Optisch kommt Aeolos farbenfroh daher. Das gefällt nicht allen. Den meisten gefällt der Look des Spiels, manche fühlen sich an die Wandmalerei in griechischen Lokalen erinnert. Immerhin wird so auf jeden Fall griechische Atmosphäre geschaffen. Spielt man mit vier Spieler:innen, entsteht mit den Schiffen, Propheten und Siedlungen eine schöne Tischpräsenz. 

Geübte Spieler:innen benötigen die angesetzten 60 Minuten auf jeden Fall nicht – gerade mit zwei Mitspielenden ist man deutlich schneller durch. Zwei Personen sind aber nicht unbedingt der sweet spot für das Spiel. Auch, wenn es für zwei Spielende eine separate und entsprechend angepasste Spielbrettseite gibt, die gut funktioniert, ist es mit mehr Spielenden in meinen Augen reizvoller, Aeolos zu spielen.

Von den vier kleinen Varianten habe ich bislang nicht alle probiert. Sie ändern die Spielregeln eher sanft, sorgen aber dafür, dass man kleine Facetten am Spiel ändern und somit auch den Wiederspielreiz höher halten kann. 


Zusammenfassung

Aeolos ist ein schönes Familienspiel mit einem dafür gut gebalanceten Anspruch – es ist nicht einfach und stellt schöne Aufgaben, aber es überfordert dabei auch niemanden.

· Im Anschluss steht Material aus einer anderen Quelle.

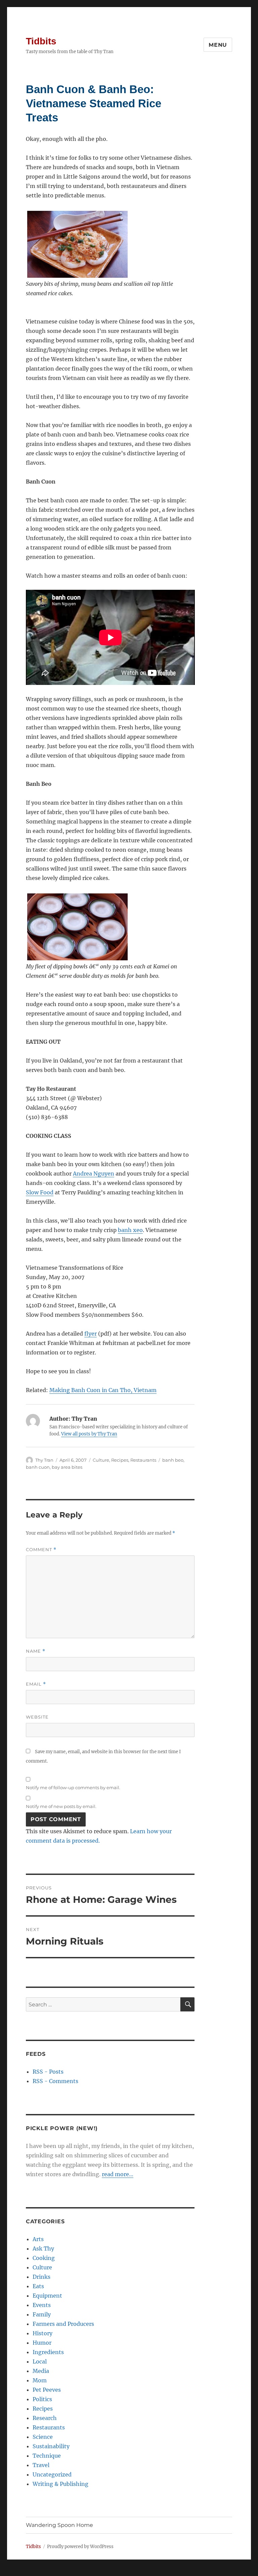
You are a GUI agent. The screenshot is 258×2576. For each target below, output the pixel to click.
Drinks (41, 2276)
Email (36, 1684)
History (42, 2333)
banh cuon (38, 1467)
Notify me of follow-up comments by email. (73, 1787)
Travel (41, 2465)
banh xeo (130, 1230)
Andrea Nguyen (93, 1173)
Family (42, 2314)
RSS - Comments (55, 2081)
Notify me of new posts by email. (61, 1806)
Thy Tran (44, 1460)
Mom (40, 2380)
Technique (47, 2455)
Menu (218, 45)
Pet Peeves (47, 2389)
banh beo (172, 1460)
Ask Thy (43, 2248)
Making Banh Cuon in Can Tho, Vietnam (103, 1390)
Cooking (44, 2258)
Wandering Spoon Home (59, 2525)
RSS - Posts (48, 2071)
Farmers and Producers (63, 2323)
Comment (41, 1549)
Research (45, 2418)
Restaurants (143, 1460)
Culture (101, 1460)
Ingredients (48, 2352)
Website (37, 1717)
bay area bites (67, 1467)
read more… (117, 2174)
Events (42, 2305)
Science (43, 2436)
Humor (42, 2342)
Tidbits (41, 41)
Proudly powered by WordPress (80, 2546)
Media (41, 2371)
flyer (90, 1333)
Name (35, 1651)
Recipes (119, 1460)
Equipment (47, 2295)
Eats (38, 2286)
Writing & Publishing (60, 2484)
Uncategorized (52, 2474)
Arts (38, 2239)
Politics (42, 2399)
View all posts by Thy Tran (89, 1434)
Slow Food (39, 1192)
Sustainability (51, 2446)
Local (40, 2361)
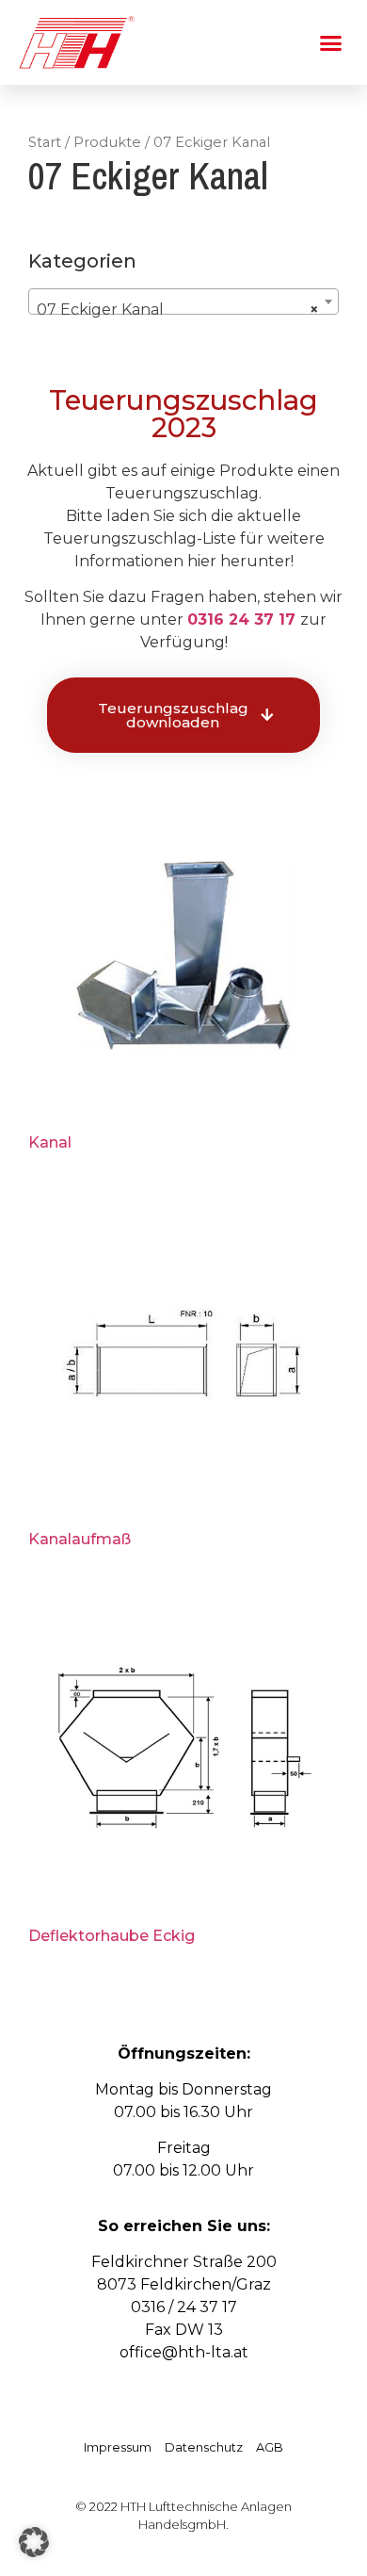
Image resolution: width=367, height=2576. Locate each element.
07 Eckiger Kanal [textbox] (178, 309)
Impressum (118, 2447)
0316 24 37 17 (241, 619)
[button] (331, 42)
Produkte (107, 142)
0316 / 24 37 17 (184, 2307)
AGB (269, 2447)
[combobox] (183, 301)
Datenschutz (204, 2447)
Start (44, 142)
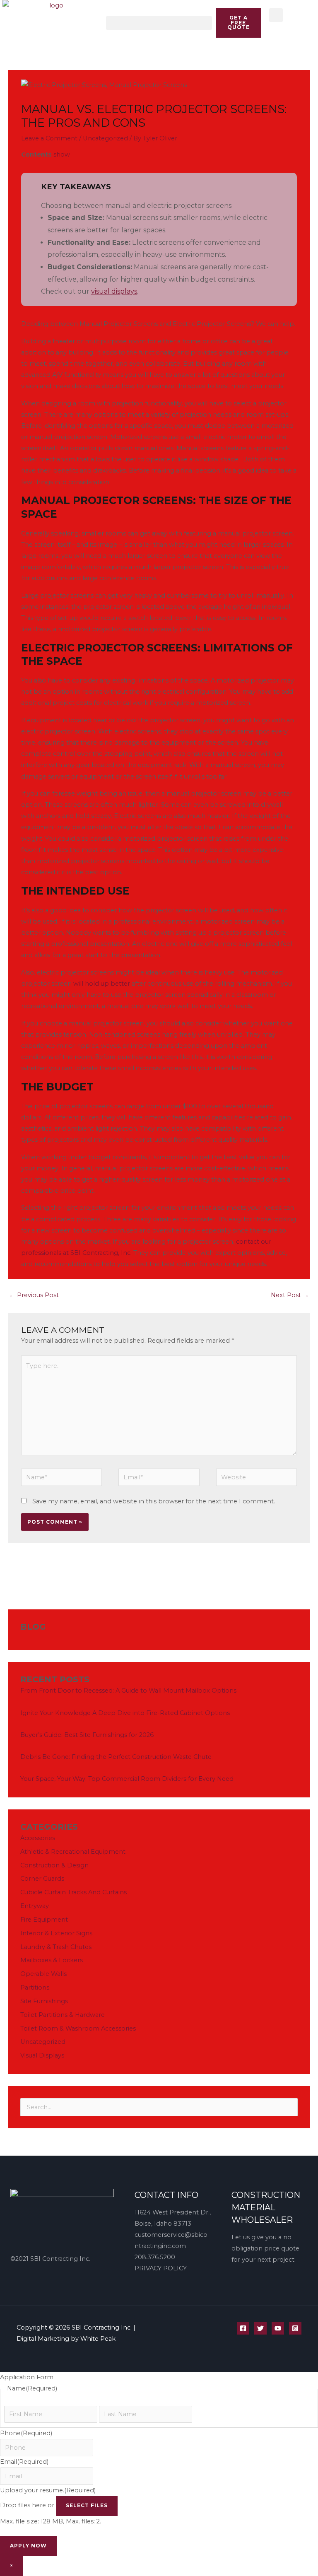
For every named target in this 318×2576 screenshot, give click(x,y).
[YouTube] (278, 2328)
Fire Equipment (44, 1919)
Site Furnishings (44, 2001)
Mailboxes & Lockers (51, 1960)
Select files (87, 2505)
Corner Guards (42, 1878)
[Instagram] (295, 2328)
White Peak (98, 2338)
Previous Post (34, 1295)
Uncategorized (105, 138)
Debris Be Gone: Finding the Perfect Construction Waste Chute (116, 1757)
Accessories (37, 1838)
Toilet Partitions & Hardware (62, 2015)
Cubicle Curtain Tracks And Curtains (73, 1892)
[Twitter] (260, 2328)
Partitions (34, 1987)
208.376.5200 (155, 2257)
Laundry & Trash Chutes (56, 1947)
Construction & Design (54, 1865)
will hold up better (101, 983)
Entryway (34, 1906)
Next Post (290, 1295)
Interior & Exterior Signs (56, 1933)
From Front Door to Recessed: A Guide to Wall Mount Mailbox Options (128, 1690)
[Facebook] (243, 2328)
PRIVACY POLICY (161, 2268)
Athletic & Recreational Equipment (72, 1851)
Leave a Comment (49, 138)
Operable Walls (43, 1974)
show (61, 154)
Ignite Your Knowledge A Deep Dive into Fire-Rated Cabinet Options (125, 1713)
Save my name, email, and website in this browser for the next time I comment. (153, 1501)
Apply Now (28, 2546)
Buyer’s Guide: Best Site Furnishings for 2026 (87, 1735)
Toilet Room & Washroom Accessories (78, 2028)
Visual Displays (42, 2055)
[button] (159, 23)
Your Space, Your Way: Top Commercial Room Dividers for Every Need (127, 1778)
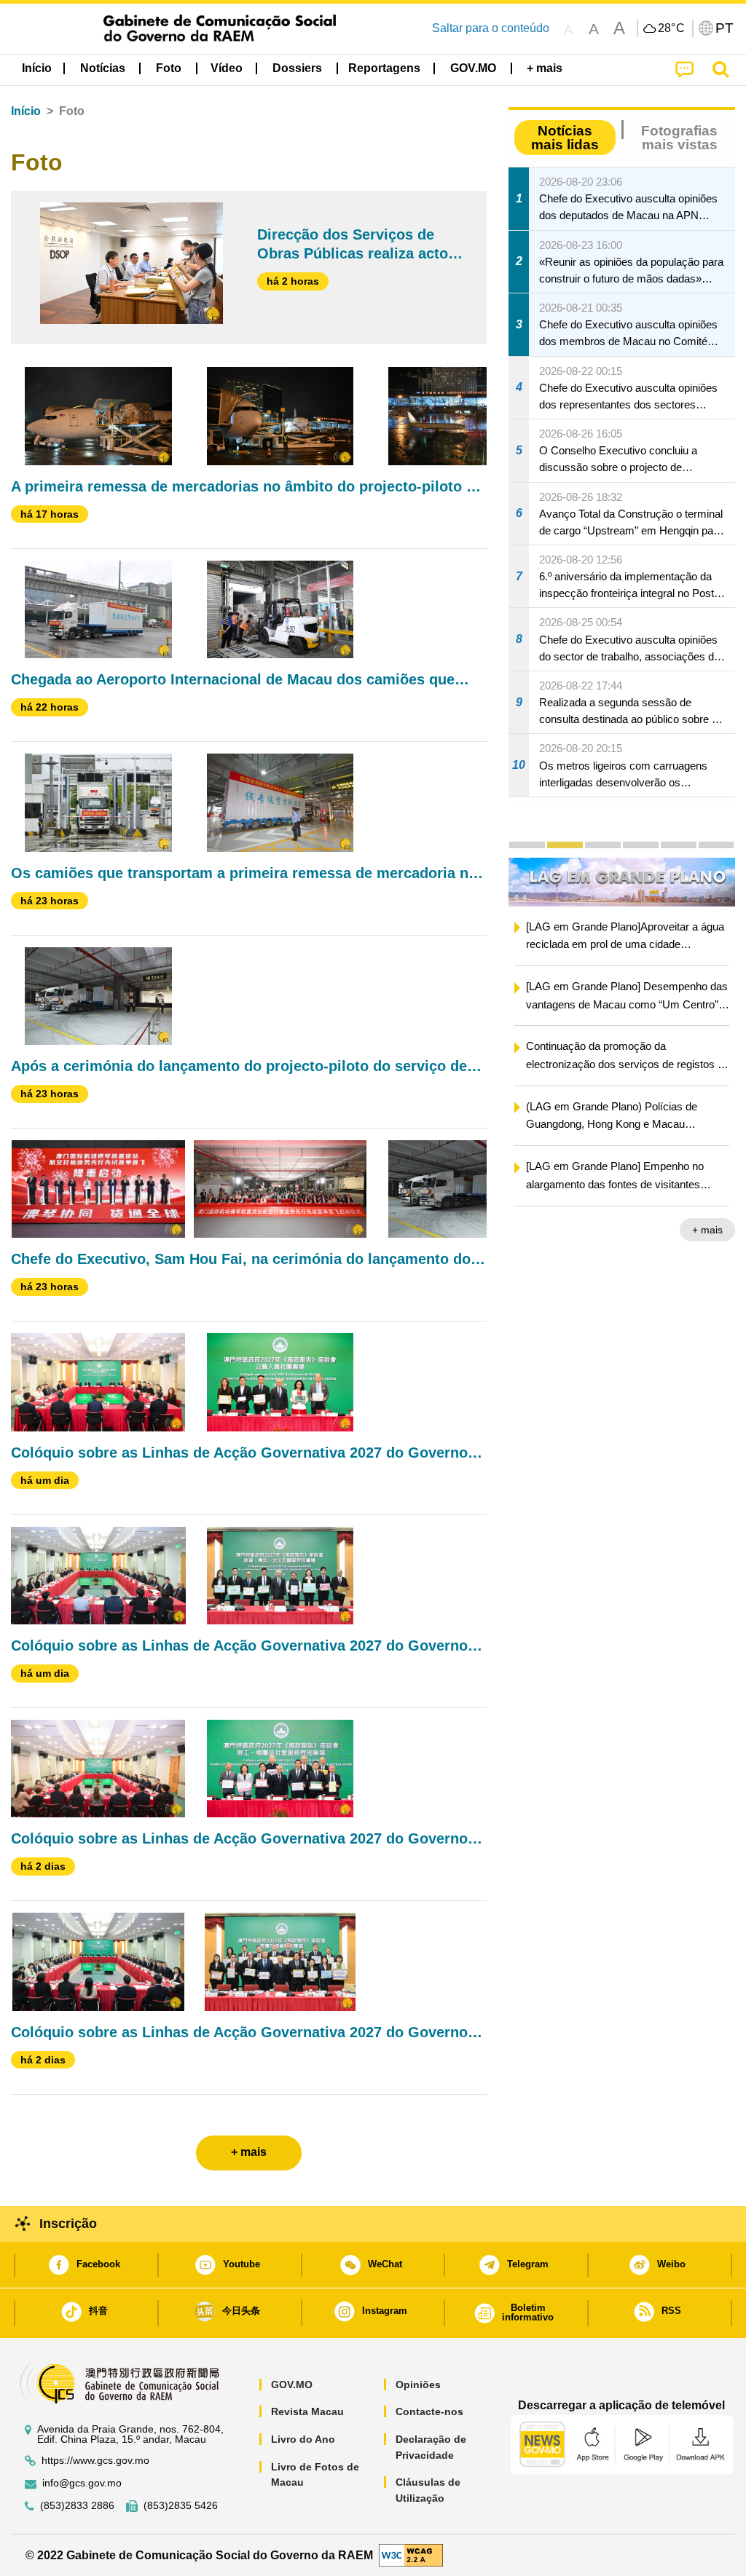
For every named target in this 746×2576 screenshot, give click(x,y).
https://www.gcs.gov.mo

Es ist schnell aufgebaut, die Möglichkeiten sind übersichtlich, man kann es anderen zügig erklären, die Regeln sind gut verständlich. 

Zu Zweit sind die angegebenen 60 Minuten nicht notwendig, aber vermutlich ist es mit mehr Spieler:innen auch immer ein wenig reizvoller. Gegen den Gewöhnungseffekt bietet es noch kleine Varianten, mit denen man das Spiel abwechslungsreich gestalten kann. Es gefällt mir als Familienspiel wirklich gut – wer in dem Bereich etwas sucht, macht mit Aeolos nichts falsch.

Für die Zielgruppe Familie und Gelegenheitsspieler:innen daher die Wertung:

  • Zugängliches Regelwerk, einfach verständlich 
  • Fordert interessante Entscheidungen, die sich durch den Wettrenncharakter ergeben 
  • Bringt kleine Varianten gegen den Gewöhnungseffekt mit
  • Optik ist nicht jedermanns Sache
  • Das (Un-)Glück spielt aktiv mit und kann schonmal Einfluss nehmen
  • Flussfahrregeln könnten klarer sein

Aus meiner Spielerperspektive: Mit den Augen eines Vielspielers gesehen ist nach einigen Partien und dem Kennenlernen der Varianten von Aeolos dann irgendwann die Luft raus. Ich würde es aber jederzeit in Erwägung ziehen, wenn ich ein Spiel für den Anlass einer Familien- oder Gelegenheitsspielerrunde, wofür es ja auch konzipiert ist, suche. Wer beispielsweise Monasterium von Arve D. Fühler kennt und vermutet, dass der Autor hier ein ähnliches Spiel    entwickelt hat, wird enttäuscht und sollte bei dem tollen Spiel rund um die Klöster bleiben.

2 Kommentare

  1. Hallo,
    ich weiß nicht, wie Ihr die Flußregeln interpretiert habt, wir hatten da zugegeben auch unsere Anfangsschwierigkeiten, die Regel ist da wirklich leicht mißverständlich. Dabei ist es eigentlich ganz einfach: man springt die Felder mit Zahlen direkt mit einem Schiff an, wie die anderen Häfen auch und muss ggf, nur den letzten Teil in den Hafen mit der 3er-Segelaktion zurücklegen.
    Noch ein Tipp von Autor Guido: Die 7er-Aktion (4 Siegpunkte) ist sehr schwach, nutzt eigentlich kaum mal jemand. Besser man legt dort das Aktionsplättchen aus den Varianten mit der freien Aktion hin. Wer also eine sieben hat (recht häufig) kann eine beliebige Aktion durchführen.

    • Bei der Flussregel gibt es aber auch noch eine zweite Möglichkeit: Man startet an einem der Häfen, die in die Flüsse hineinführen und fährt von dort aus mit der Aktion von Hafen 3 in die Flüsse rein. So haben wir das zumindest verstanden.
      Danke auch für den Hinweis zu Hafen 7.